TUGAS 1 → Nyatakan catatan dari baris yang memuat "The height and" sampai dengan baris yang memuat "[x=46, y=688]", kedua baris itu termasuk, sebagai CSV dua kolom bernama perintah dan jawaban dengan satu baris untuk setiap catatan. Apit setiap nilai dengan tanda kutip dan ganti setiap jeda baris di dalamnya dengan spasi.

“Yang menjadi tantangan kita sekarang itu juga isu khilafah, karena dikaitkan pemahaman bahwa khilafah itu adalah identik dengan Islam. Khilafah itu Islami, tapi tidak berarti Islami adalah khilafah,” kata Wapres saat menyampaikan pidato kunci pada Seminar Sekolah Peserta Sekolah Staf dan Pimpinan Tinggi Kepolisian Indonesia Pendidikan Reguler ke-28 Tahun 2019 di The Dharmawangsa, Jakarta, Jumat (8/11).
Ia menjelaskan bahwa sistem kepemimpinan khilafah tidak bisa diterapkan di suatu negara yang sudah memiliki kesepakatan bentuk pemerintahan.
Meskipun bersifat Islami, sistem kepemimpinan khilafah tidak akan bisa diterima di Indonesia karena sudah ada kesepakatan Negara Kesatuan Republik Indonesia adalah harga mati, jelasnya.

TUGAS 2 → Ketik ulang bagian teks tentang khilafah di atas, seluruhnya dari "Ia menjelaskan bahwa" hingga "harga mati, jelasnya.", tanpa perubahan apa pun.

CATATAN →

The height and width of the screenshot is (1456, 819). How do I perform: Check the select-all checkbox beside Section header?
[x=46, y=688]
---
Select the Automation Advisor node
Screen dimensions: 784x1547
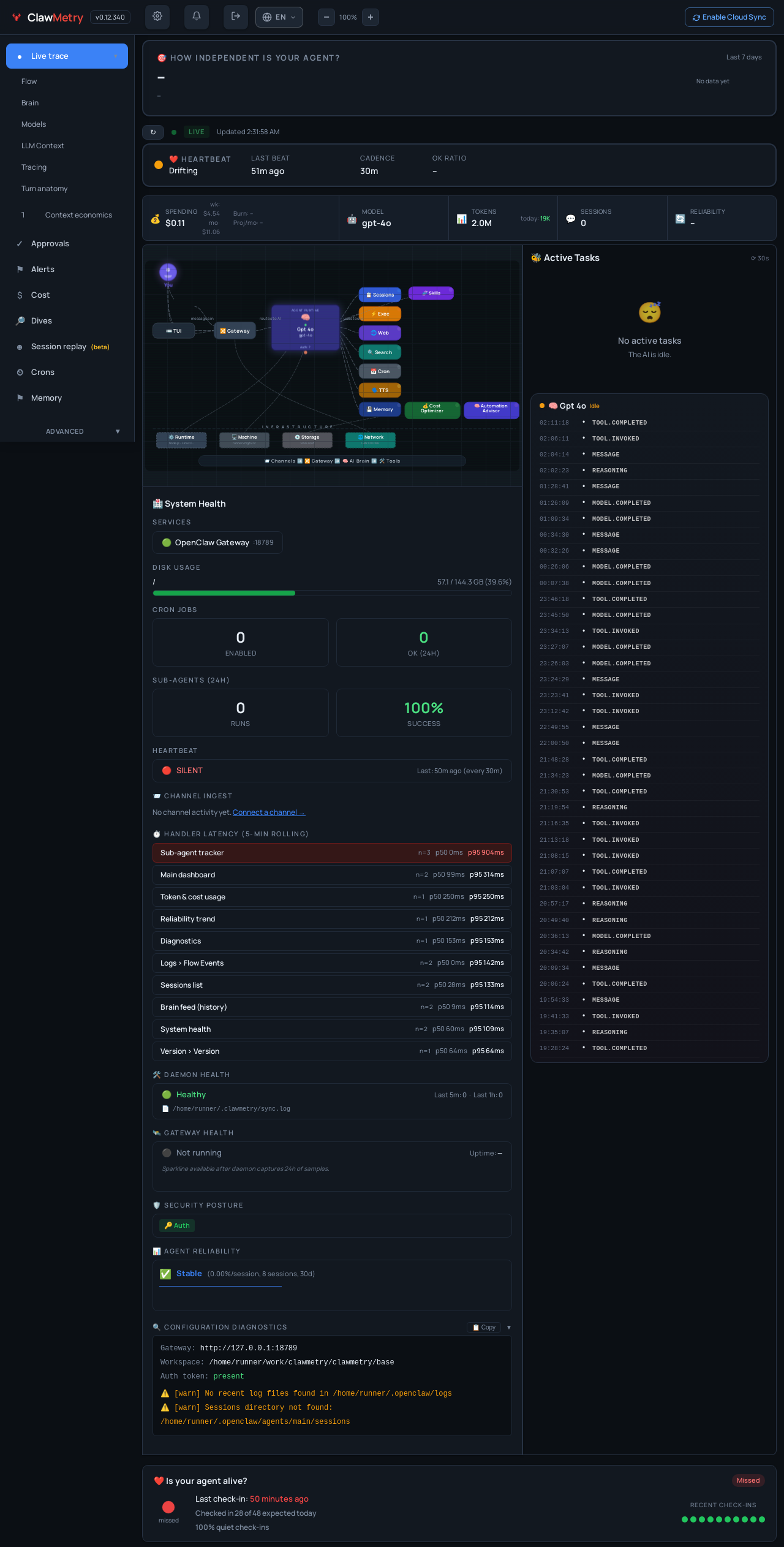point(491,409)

JAWABAN 1 →
perintah,jawaban
"The height and width of the screenshot is (1456, 819). How do I perform: Check the select-all checkbox beside Section header?","[x=46, y=688]"

JAWABAN 2 →
Ia menjelaskan bahwa sistem kepemimpinan khilafah tidak bisa diterapkan di suatu negara yang sudah memiliki kesepakatan bentuk pemerintahan.
Meskipun bersifat Islami, sistem kepemimpinan khilafah tidak akan bisa diterima di Indonesia karena sudah ada kesepakatan Negara Kesatuan Republik Indonesia adalah harga mati, jelasnya.